The plain bagel at Gertie.
Photo: Joe Lingeman

Seven years ago, baker Melissa Weller, having honed her skills at Sullivan Street Bakery, Per Se, and Roberta’s, went off to sell bagels at Smorgasburg: shiny little specimens with a delicately crisp, eggshell-thin crust and just the right amount of chewy crumb. She made them the old-fashioned way — hand-rolling the dough, kettle-boiling before baking — but she also used a sourdough starter and a long proofing to boost their flavor. These comparatively small and sturdy bagels took a stand against the prevailing style: big, sweet, and soft. They were more like what Pennsylvania native Weller imagined New York bagels once were and could be again. From Smorgasburg, Weller took her bagel recipe to Sadelle’s and later to High Street on Hudson, and her smaller, chewier, less doughy version set a new industry standard.
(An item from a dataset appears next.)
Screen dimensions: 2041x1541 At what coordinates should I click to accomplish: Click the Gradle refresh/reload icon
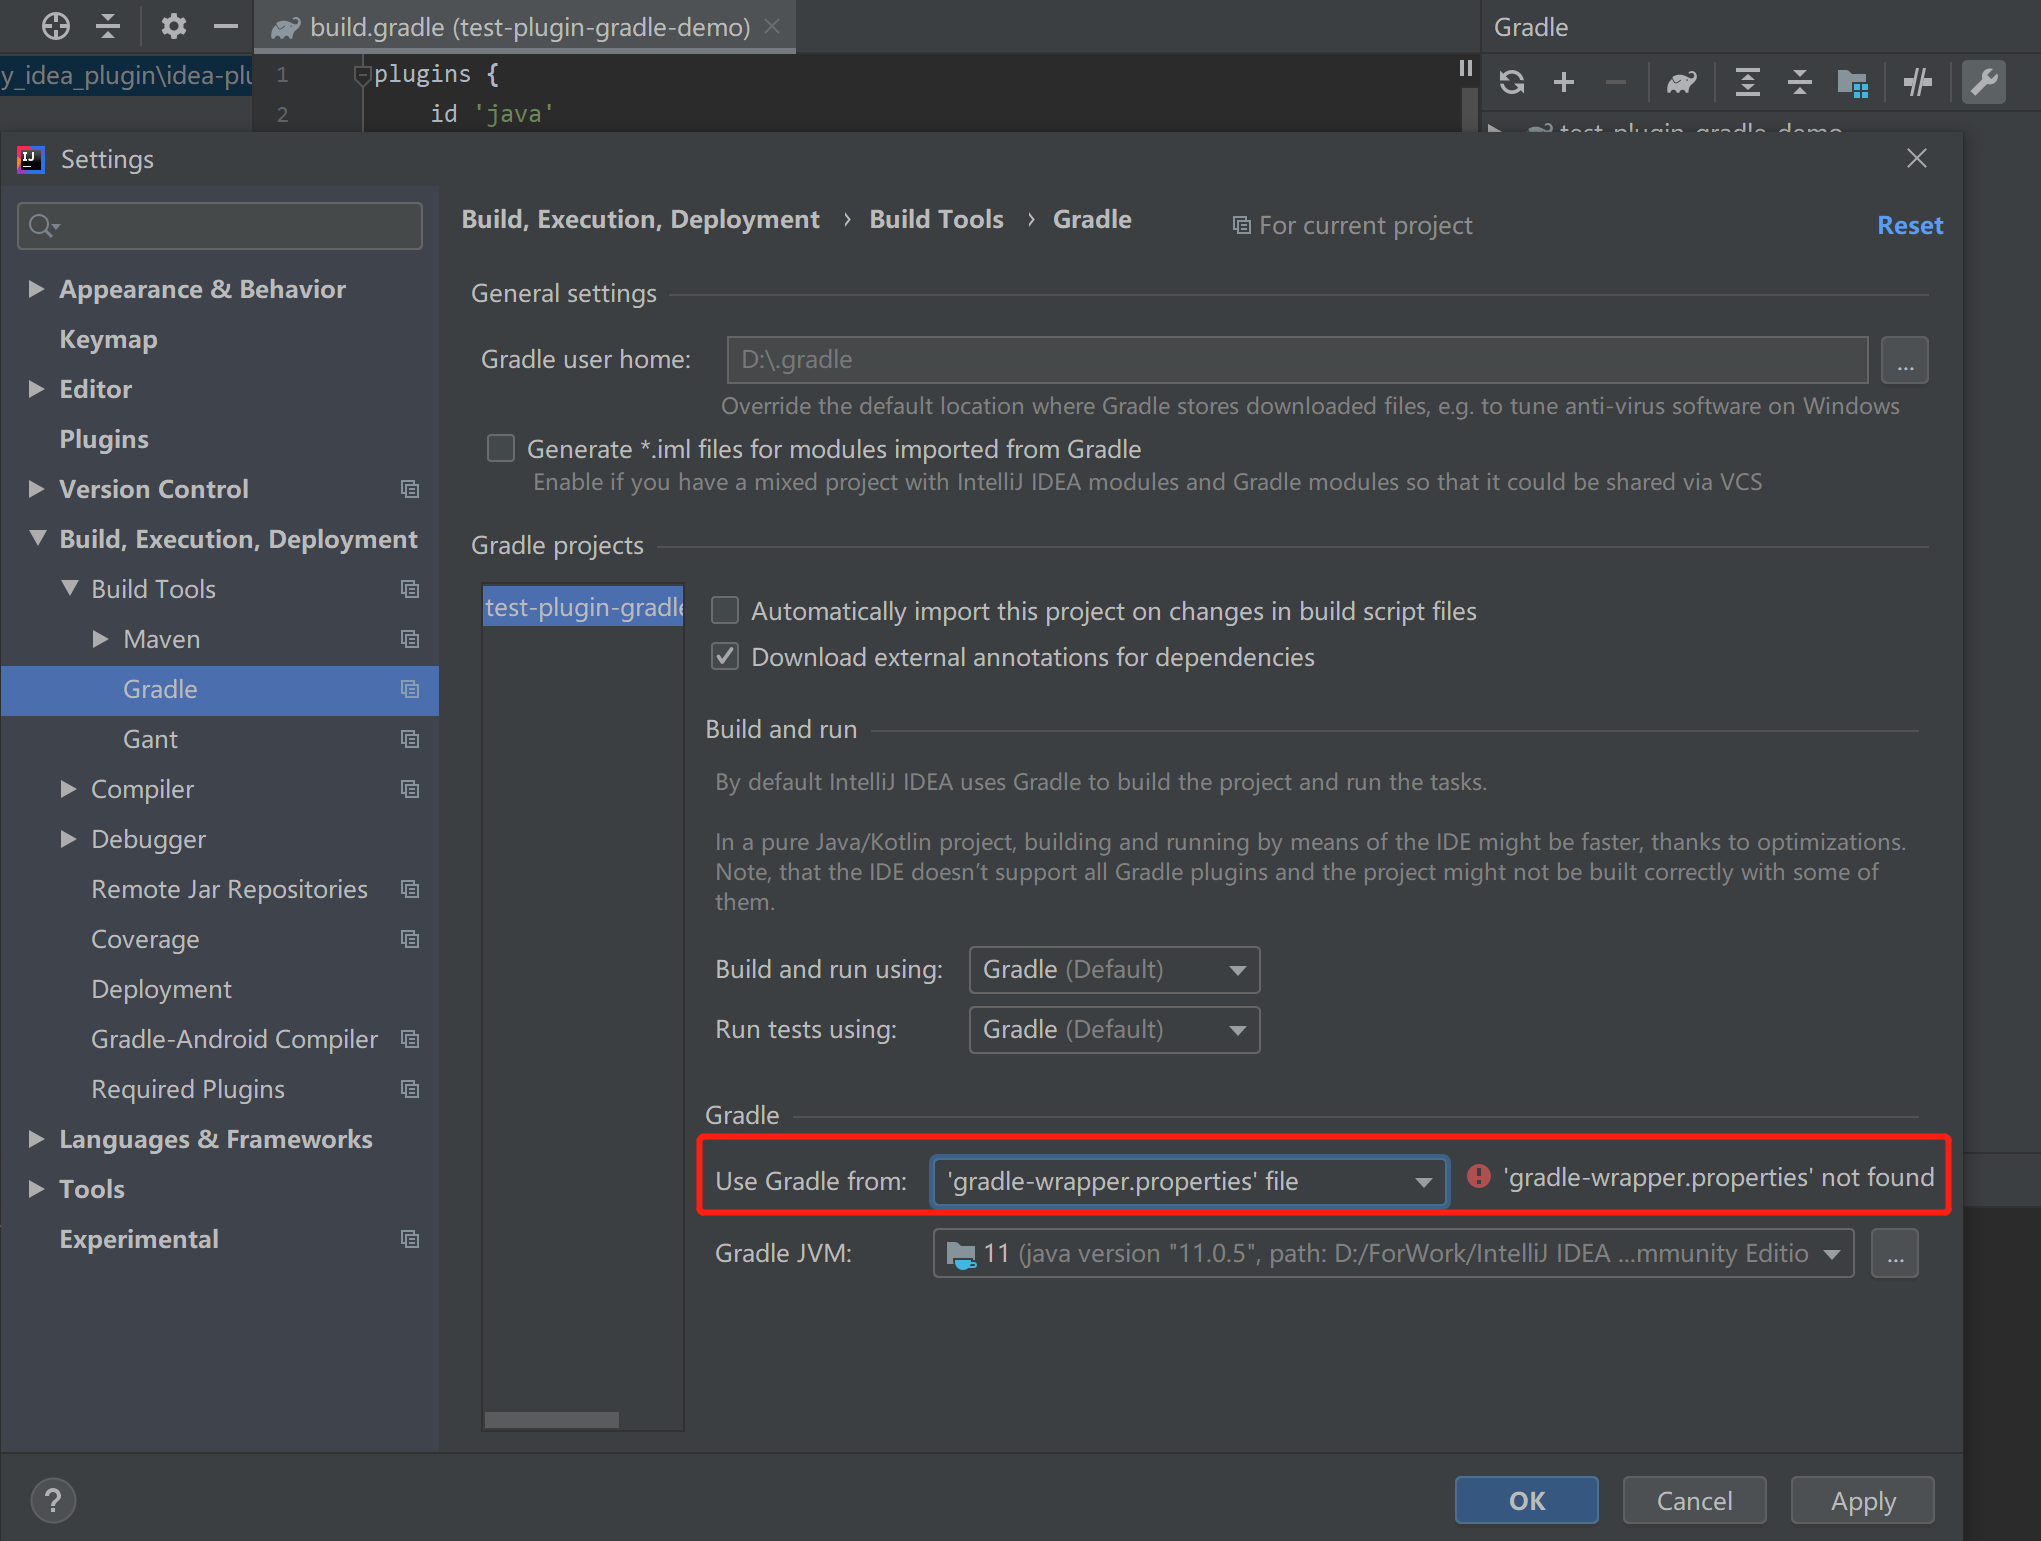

So imagine our surprise to find Weller ensconced at Gertie in Williamsburg, baking bagels every weekend that, by design and by her own description, are “bigger, softer, squishier.” How, you ask, could this happen? Credit (or blame) Gertie owner Nate Adler, who recently hired Weller as baker-in-residence (a pandemic-era title if ever there was one). Adler is not a baker, but he was born and raised on Manhattan’s Upper West Side, which does confer a certain degree of bagel-connoisseur cred. “In middle school, my friends and I would go to Absolute for lunch,” he says. “Late night, we’d go to H&H. Every New Year’s Day my Dad would pick up 100 bagels in these huge brown paper bags and throw an all-day bagel brunch at our apartment.”

Like most iconic foodstuffs, the best versions are the ones you grew up with, and Adler’s formative bagels were different than the ones Weller baked. “I described my ideal bagel to Melissa as wet and doughy on the inside and crunchy with a little bite on the outside,” he says. And after some Talmudic-level discussions on the topic, Weller began to question her faith. “What is the difference between doughy and too doughy?” she says. “What exactly is a New York bagel? I don’t even know if what I’d been making was a New York bagel.”

Ultimately, Weller — who, as previously mentioned, grew up in Pennsylvania on pretzels, not bagels — was willing to accept Adler’s bagel truth. So with much tinkering and taste-testing, and minute adjustments to hydration levels and proofing times, Weller developed a recipe that both evokes the romanticized bagel of Adler’s salad days and improves upon it with quality ingredients and fastidious technique. The new bagel has a glossy sheen, a moist crumb, and a distinct squish. Most notably, the hole has shrunk, sometimes to the point of disappearing completely. This is, to Adler, a very good thing. “I can’t believe it,” he says. “When I ripped into one, the dough on the inside was exactly how I remember it being as a high-school student going to H&H at midnight. She nailed it.”